Tag Archives: Architecture (civil engineeer) – John Augustus Roebling (1806-1869)

My Architecture & Design Photography: JOHN AUGUSTUS ROEBLING (1806-1869). The Brooklyn Bridge (1869-1883), East River, New York City (3 Photos).

FEATURE image: The Brooklyn Bridge (looking westward), August 2005. Author’s photograph.

The Brooklyn Bridge over the East River is the oldest extant bridge in New York City—a city of bridges—and is also the city’s most architecturally famous. The opening of the hybrid cable-stayed and suspension bridge in May 1883 has been called “the Dawn of Modern New York” as it is the world’s first steel-wire suspension bridge.

Brooklyn Bridge New York City” by ugod is licensed under CC BY 2.0.

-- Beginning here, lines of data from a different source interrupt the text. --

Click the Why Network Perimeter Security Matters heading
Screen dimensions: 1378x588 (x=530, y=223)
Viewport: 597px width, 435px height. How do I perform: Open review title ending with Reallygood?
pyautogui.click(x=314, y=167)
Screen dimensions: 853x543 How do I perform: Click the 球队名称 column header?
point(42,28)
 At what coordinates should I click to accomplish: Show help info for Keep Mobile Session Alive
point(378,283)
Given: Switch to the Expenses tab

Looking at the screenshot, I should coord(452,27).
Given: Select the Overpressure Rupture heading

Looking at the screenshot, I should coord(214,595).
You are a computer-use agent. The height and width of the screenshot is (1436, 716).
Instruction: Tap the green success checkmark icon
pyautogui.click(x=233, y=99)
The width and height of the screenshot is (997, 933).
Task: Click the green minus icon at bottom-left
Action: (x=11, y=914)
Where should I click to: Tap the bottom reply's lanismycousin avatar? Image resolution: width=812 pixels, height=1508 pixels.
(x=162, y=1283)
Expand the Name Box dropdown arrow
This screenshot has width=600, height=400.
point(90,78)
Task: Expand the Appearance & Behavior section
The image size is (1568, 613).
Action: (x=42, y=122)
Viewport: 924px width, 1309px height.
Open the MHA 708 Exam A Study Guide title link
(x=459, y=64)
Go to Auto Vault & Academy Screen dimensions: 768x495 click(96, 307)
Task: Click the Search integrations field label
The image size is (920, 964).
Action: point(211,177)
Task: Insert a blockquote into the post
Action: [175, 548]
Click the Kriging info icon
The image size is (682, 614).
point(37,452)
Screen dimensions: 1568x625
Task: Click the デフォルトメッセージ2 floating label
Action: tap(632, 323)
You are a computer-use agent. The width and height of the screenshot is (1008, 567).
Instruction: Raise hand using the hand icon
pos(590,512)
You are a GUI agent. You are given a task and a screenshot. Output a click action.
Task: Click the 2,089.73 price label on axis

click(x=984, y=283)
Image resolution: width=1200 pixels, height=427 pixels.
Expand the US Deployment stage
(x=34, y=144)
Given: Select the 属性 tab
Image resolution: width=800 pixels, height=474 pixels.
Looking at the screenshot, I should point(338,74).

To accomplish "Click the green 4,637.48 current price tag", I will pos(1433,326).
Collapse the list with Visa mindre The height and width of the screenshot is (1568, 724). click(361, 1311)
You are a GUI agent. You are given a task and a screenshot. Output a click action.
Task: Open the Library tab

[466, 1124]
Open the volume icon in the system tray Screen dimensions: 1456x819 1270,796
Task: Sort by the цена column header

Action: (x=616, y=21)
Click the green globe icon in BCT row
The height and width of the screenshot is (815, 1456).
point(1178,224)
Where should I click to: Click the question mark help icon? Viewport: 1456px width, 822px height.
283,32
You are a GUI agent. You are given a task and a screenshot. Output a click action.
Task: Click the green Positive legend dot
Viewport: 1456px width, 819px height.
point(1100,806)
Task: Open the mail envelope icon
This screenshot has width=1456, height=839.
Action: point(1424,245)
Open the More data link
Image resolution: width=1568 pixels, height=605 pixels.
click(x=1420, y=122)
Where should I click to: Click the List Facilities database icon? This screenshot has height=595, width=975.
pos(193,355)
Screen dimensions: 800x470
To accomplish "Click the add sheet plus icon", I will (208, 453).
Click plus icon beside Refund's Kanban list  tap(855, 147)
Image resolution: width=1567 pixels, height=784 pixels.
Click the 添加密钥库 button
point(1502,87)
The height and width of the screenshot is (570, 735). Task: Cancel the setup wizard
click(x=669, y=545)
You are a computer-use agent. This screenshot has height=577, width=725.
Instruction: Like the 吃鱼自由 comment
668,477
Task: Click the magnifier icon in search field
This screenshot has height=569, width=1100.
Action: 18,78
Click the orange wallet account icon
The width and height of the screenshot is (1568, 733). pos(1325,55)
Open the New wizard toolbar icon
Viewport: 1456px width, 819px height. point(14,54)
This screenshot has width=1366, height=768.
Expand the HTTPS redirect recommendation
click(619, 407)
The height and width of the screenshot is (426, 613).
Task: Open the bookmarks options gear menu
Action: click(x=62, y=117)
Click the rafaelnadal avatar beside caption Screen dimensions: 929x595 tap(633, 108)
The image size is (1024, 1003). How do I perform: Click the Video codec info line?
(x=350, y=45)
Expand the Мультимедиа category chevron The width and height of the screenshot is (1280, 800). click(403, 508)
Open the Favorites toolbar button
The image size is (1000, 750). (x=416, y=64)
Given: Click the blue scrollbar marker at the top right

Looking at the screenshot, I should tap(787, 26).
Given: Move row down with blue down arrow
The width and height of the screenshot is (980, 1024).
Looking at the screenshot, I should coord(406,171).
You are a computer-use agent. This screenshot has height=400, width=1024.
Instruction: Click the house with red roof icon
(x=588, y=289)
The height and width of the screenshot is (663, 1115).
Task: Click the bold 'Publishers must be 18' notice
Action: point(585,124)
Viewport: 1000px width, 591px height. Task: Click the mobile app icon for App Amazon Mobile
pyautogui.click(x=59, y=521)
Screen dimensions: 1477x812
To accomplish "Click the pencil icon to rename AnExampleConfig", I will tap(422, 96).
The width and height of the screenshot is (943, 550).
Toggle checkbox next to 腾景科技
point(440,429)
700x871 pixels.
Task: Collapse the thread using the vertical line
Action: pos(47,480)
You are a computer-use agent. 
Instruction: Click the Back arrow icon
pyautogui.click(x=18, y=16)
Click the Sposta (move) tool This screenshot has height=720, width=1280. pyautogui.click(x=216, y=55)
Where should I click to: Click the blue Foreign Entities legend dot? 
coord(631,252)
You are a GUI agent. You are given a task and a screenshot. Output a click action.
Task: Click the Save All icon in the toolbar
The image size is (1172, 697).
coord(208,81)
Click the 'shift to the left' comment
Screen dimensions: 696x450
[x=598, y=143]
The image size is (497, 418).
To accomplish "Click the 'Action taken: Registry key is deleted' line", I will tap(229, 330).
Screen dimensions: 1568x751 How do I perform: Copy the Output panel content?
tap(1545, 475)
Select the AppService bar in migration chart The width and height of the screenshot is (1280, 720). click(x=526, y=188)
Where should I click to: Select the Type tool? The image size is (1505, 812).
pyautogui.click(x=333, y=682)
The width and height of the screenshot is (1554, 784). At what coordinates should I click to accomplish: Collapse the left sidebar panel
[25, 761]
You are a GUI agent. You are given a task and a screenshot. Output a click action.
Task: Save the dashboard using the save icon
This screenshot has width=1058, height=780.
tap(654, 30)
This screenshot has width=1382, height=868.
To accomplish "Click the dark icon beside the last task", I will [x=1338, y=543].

Spanning the East River between the boroughs of Manhattan and Brooklyn, it was designed and built by a father-son team. Construction began in January 1870 after being approved by Congress in 1869 whose concern was that the bridge project would in no way impede free and open navigation. Over the next over 13 years, an estimated 27 men died during the bridge’s construction. The New York terminus rests on bedrock while the Brooklyn terminus rests on clay. Following its opening in 1883 by the end of that year more than one million passengers crossed the bridge.

Brooklyn Bridge in 1903. Public Domain.

The total length of the bridge is 6,537 feet—nearly one-and-one-quarter miles. From the middle of the span, it is about 135 feet above the river with the span’s weight around 7,000 tons. The railroad on the Brooklyn Bridge opened in 1888. The cables on the bridge are over one foot wide (16 inches) and took almost a year and a half (15 months) to string. Their calibration had to include calculations for variables such as wind and expansion and contraction due to temperature. The height of the Gothic-inspired towers are 159 feet above the roadway.